Just a quick update on what I’ve been reading and what I plan to read over the coming months.
I bought a book called 《斷代》 by Taiwanese author Kuo Chiang-sheng (郭強生) after the salesperson recommended it at the GinGin Bookstore and have just begun to read it. I suspect the title is a piece of wordplay, as it can mean “to divide between distinct periods of history” and by extension hints that the book goes into the division between the older and younger generation of gay men in Taipei and the driving ideologies behind their attitudes (this certainly seems to be the case from what I’ve read so far); in addition to this, however, 「斷」 also means “cut” and 「代」can mean “successor” – which suggests the title also points to the gay experience as the final generation of a family (in that they cannot reproduce). This put me in mind of a passage from Chu Tien-wen’s (朱天文) brilliant Notes of a Desolate Man(《荒人手記》):
Went to an enjoyable book launch today. The book is called 《臺中一姊遇到法國小王子》(The woman from Taichung meets the little French prince). I read the first few chapters when I was waiting to meet the author. The book seems like a charming, light read, on the development of the romance of the author and her French boyfriend (now husband). If you’re asking “why do I care?” right now, the answer is perhaps that Taiwan is still very conservative about what it calls “cross-cultural” relationships, and this book has an important task in offering an alternative representation of foreign male/Taiwanese female relationships to the one that Apple Daily most revels in, ie a nasty foreign guy who is unemployable in his own country, comes to Taiwan, and uses a combination of drink and foreign tricks to sleep with her, robbing Taiwanese men of their birthright (I think Li Ang’s book is having an effect on me). The couple are very charming, and the vocabulary is definitely very accessible for foreign learners looking to pick up their first Chinese-language novel. Of what I gleaned of the tone of the book, it’s not about foreigner worship, or doing down Taiwan, but is rather a comic but sincere look at how relationships like these function long term, which is what Professor Fongming Yang was asking for in this article.
Thanks to my skills with the camera, most of the footage is a little fuzzy along with the pictures, but had an interesting chat with the author (above), and will write a review after I’ve read it, incorporating some of the footage I shot.

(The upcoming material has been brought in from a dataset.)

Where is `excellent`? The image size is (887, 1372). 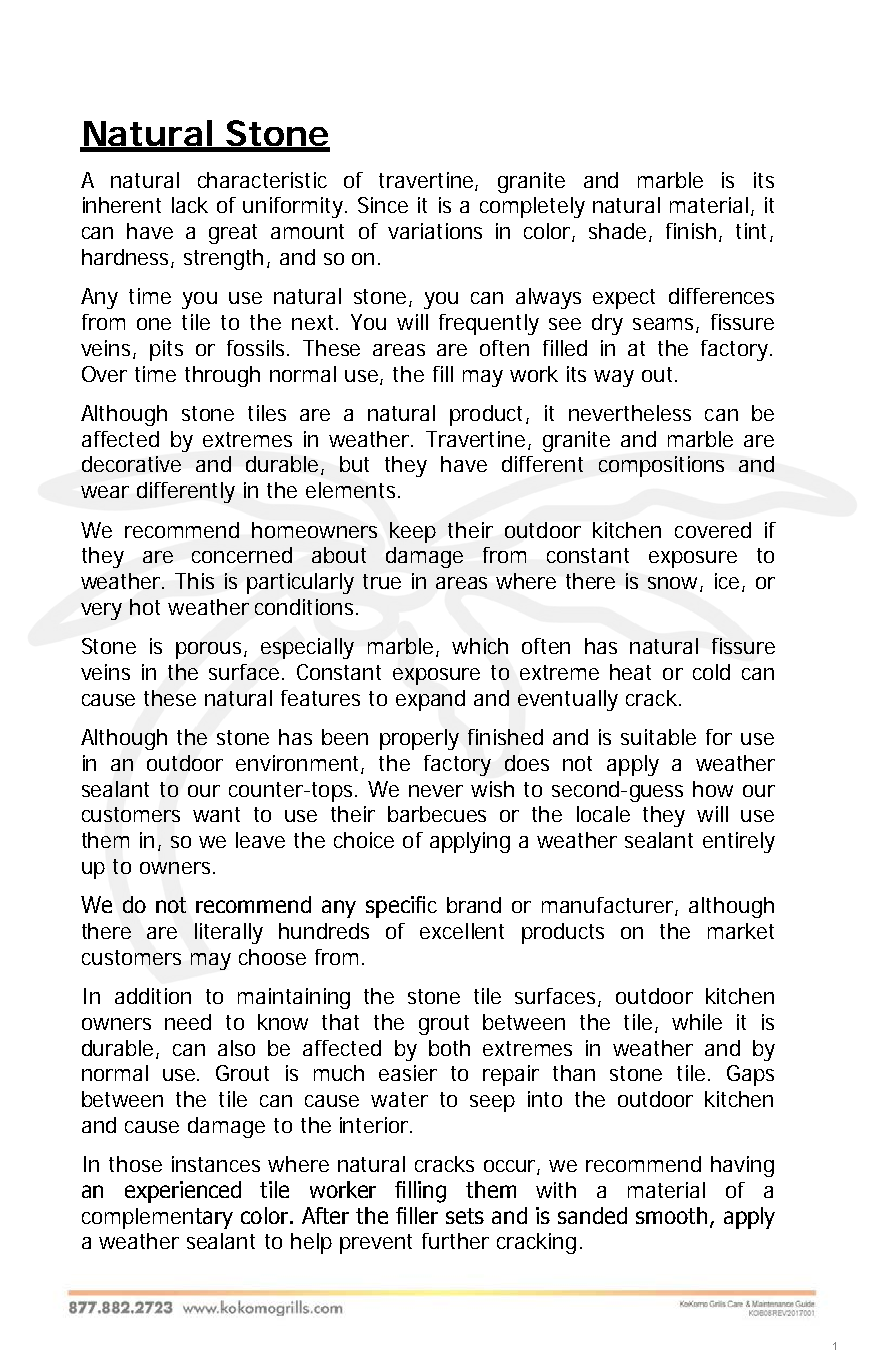 excellent is located at coordinates (462, 931).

I have been jumping from book to book lately, so going to post what I’m reviewing next in the hope that this will put a little pressure on me to stick with one all the way through. I started I Am China by Xiaolu Guo, but not overly impressed by what I’ve read so far – a tired story about a Chinese dissident rocker who is seeking asylum in the UK that right now is seeming a little bit pretentious, somewhere between an Amy Tan novel and Ma Jian’s Red Dust, except not as edgy, equipped with dullish references to the Beat generation (((((Kerouac’s overrated))))) and China’s misty poets – but going to give it a chance, because I completely misjudged Jennifer Egan’s A Visit from the Goon Squad and ended up loving it – so going to put it on the back-burner, and I am currently nose-deep in the long-awaited counterpart to Li Ang’s (李昂) 1997 work 《北港香爐人人插》 (Everyone sticks it in the Beigang incense burner) called 《路邊甘蔗眾人啃》 (Everybody nibbles on the sugar cane at the side of the road). The new book, published this year deals with men and power, whereas the previous book dealt with women and power. I haven’t read the previous book, but have heard interesting things about the author. I’m also interested to see if the “restricted to ages 18 and over” label stuck on the front is actually warranted, or is just a marketing technique.
The other books I’m lining up are 《馬橋詞典》 (A Dictionary of Maqiao in English) by Han Shaogong (韓少功), recommended to me by Chris Peacock, so looking forward to it.
I’m also going to give Yu Hua a second chance after the average but disappointing 《活著》 (To Live).
Got any recommendations? Reading any books that you are enjoying? Or read these books and want to have your say, comment below and I’ll get back to you.
I’ve also got a review of A Touch of Sin by Jia Zhangke in the pipeline, it’s a great film.